GIVEN PROBLEM
Pick out every line in the entries below that contains the word "Where" and copy each of those lines in full.

TASK INPUT
------------------------------------

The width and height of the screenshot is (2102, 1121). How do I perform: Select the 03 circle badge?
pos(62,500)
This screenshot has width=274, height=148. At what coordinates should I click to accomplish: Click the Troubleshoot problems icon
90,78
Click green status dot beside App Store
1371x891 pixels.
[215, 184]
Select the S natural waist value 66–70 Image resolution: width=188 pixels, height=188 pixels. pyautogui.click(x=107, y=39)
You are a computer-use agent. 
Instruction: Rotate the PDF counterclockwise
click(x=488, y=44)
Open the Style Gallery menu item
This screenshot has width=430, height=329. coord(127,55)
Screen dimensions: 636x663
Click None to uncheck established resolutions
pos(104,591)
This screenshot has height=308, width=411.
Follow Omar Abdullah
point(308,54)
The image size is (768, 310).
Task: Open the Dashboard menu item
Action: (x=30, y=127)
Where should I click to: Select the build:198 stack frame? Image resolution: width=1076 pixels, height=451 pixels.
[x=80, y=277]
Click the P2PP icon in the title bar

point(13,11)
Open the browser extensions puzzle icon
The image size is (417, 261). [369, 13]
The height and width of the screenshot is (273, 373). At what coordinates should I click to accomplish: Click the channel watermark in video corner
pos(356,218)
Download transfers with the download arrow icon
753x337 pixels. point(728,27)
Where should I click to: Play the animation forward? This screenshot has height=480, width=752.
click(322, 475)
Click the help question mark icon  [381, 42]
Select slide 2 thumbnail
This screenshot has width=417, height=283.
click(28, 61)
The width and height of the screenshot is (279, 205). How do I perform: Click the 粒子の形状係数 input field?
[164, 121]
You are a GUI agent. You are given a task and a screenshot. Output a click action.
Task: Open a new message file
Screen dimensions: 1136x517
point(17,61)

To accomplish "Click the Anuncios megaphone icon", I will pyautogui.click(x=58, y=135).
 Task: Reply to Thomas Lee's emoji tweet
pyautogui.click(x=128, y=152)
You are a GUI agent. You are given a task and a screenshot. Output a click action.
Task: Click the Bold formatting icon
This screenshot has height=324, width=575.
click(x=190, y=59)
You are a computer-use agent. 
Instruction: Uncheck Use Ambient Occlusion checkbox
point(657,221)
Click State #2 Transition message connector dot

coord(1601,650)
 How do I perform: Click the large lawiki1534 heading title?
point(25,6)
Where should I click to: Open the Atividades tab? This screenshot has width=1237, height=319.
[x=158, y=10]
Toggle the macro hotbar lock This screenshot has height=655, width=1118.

------------------------------------

WRITTEN RESPONSE
Where should I click to: Select the build:198 stack frame? Image resolution: width=1076 pixels, height=451 pixels.
Where should I click to: Play the animation forward? This screenshot has height=480, width=752.
Where should I click to: Open the Atividades tab? This screenshot has width=1237, height=319.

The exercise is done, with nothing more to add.